"Tell Me About the Wasp Again"

by Rustin Larson

This is Michel Carey for Voices From the Prairie a weekly sampling from the rich soil of Iowa’s literary tradition. Today’s poem is "Tell Me About the Wasp Again" by the Fairfield poet Rustin Larson. The wasp, the child and the grown man in this poem inhabit the same world but live in different ones, created of the same mud or dust with the same divinity inside. To me the poem is a reminder of the inexpressible holiness of even the smallest and most painful of beings around us and call for all of us to live in the same moment of space and time peacefully and unharmed.

"Tell Me About the Wasp Again"

for Jacob Godwin-Jones

The brown wasp clinging to the porch screen?
He was awakened, fooled by warm weather.
Today, February blossoms: the wasp
looks at you and me who smash flowers
on the porch steps with a round stone.
Perhaps he wonders what we will do with all
the green nectar, or worries we will exhaust
the yard of white flowers he has some claim to.
So, maybe we are not being fair; maybe
we cannot reassure him that before long we
will tire of it.
He is staring at you,
Jacob. You could squash him with a blow
of your tennis shoe. You could blow on
the screen and he would fly away.
Maybe he would jab one of us with his stinger –
the fine brown barb with a sack of poison that throbs heart-like
when its shaft is stabbed in flesh – but who says
we can’t inhabit the same triangle of time unharmed?

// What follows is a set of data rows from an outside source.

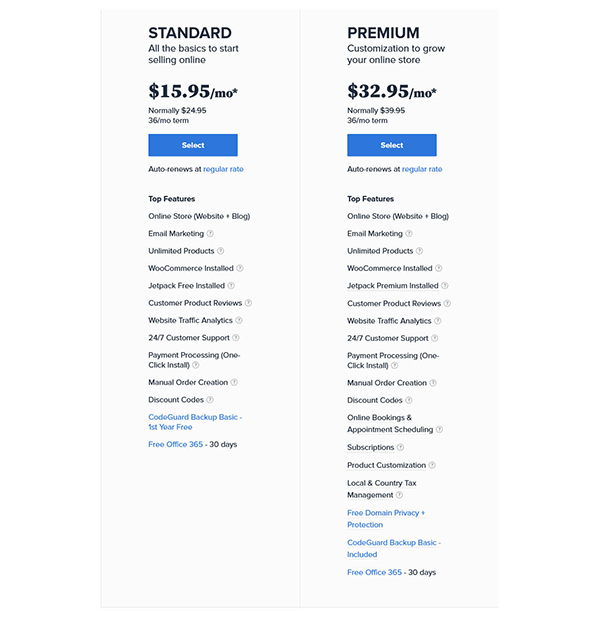600x630 pixels.
Task: Click help icon beside Standard Unlimited Products
Action: 221,251
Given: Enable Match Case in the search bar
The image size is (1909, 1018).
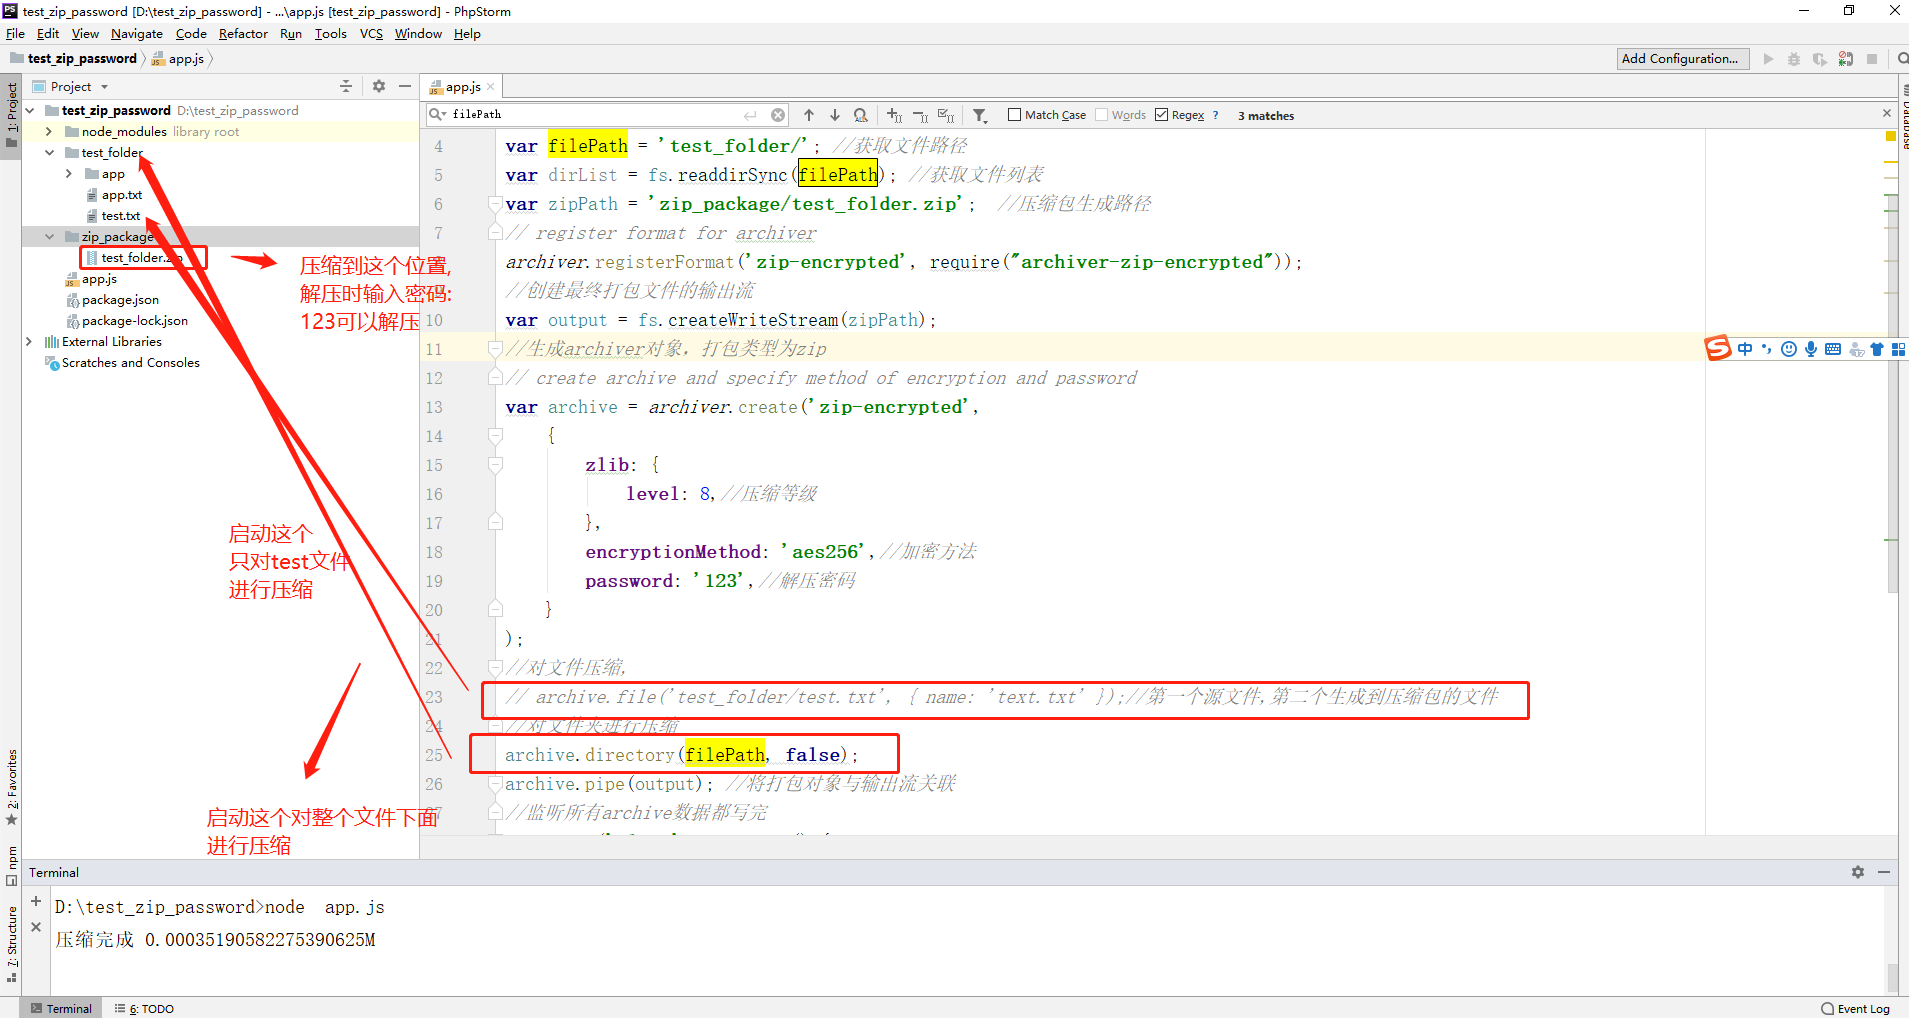Looking at the screenshot, I should 1013,114.
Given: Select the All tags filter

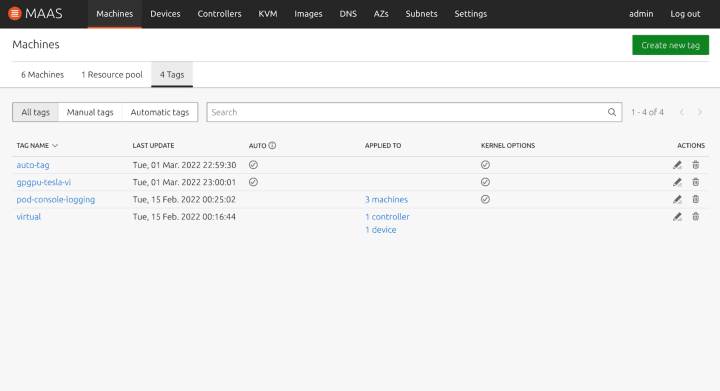Looking at the screenshot, I should (35, 112).
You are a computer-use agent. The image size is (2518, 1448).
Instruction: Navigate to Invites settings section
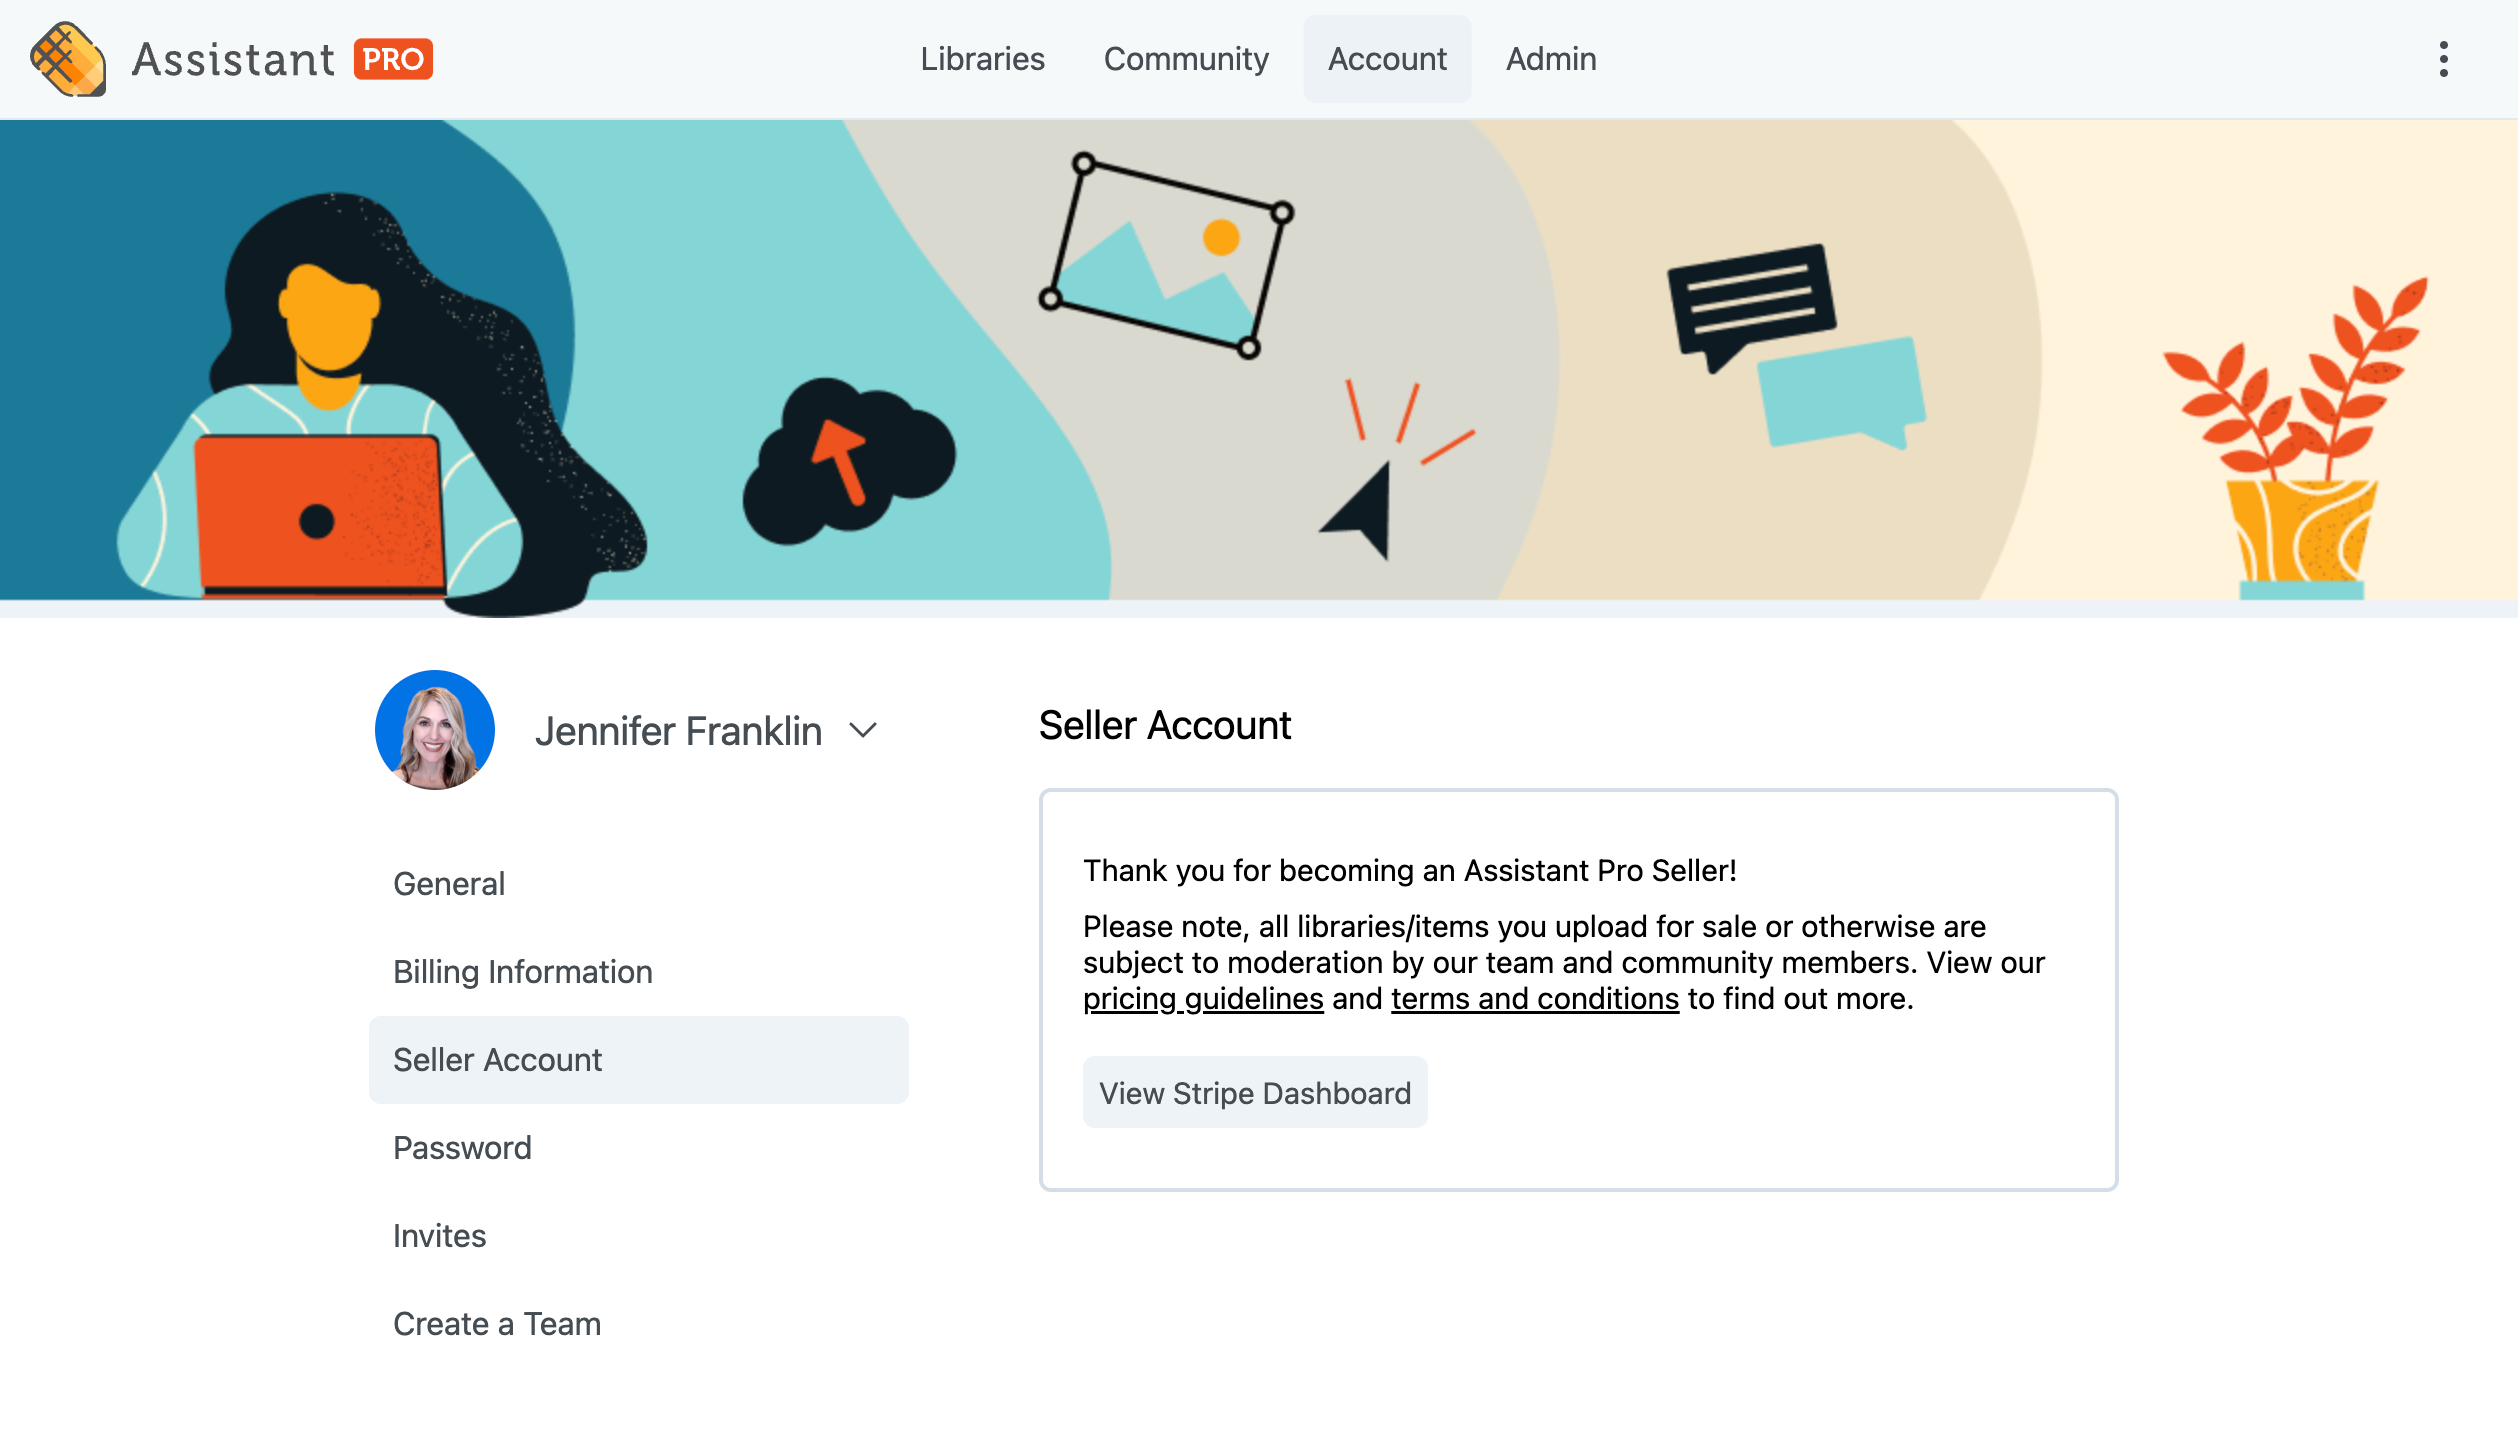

We will not tap the screen
where the wasp suns himself. We will watch
as he builds his house from mud; the same mud
we were, Jacob, before these bodies
were spun, and our souls poured into them.

"Tell Me About the Wasp Again" by Rustin Larson" from his manuscript Crazy Star and originally published in Loonfeather.

For Voices from the Prairie and Humanities Iowa, this is Michael Carey hoping you continue to hear the music blooming all around you.

Biography

Rustin Larson was born in Des Moines, Iowa. He was educated in Iowa and later earned an MFA from Vermont College of Norwich University. He is currently serving as Poet-in–the-Schools through the Iowa Arts Council. His poetry has appeared in numerous publications including: The New Yorker, America, Poetry East, Cimarron Review and Boundary 2. Loving the Good Driver, his first book, was published by Mellen Poetry Press in 1996. He lives in southeastern Iowa with his wife Caroline and their three daughters, Katharine, Sarah and Julia.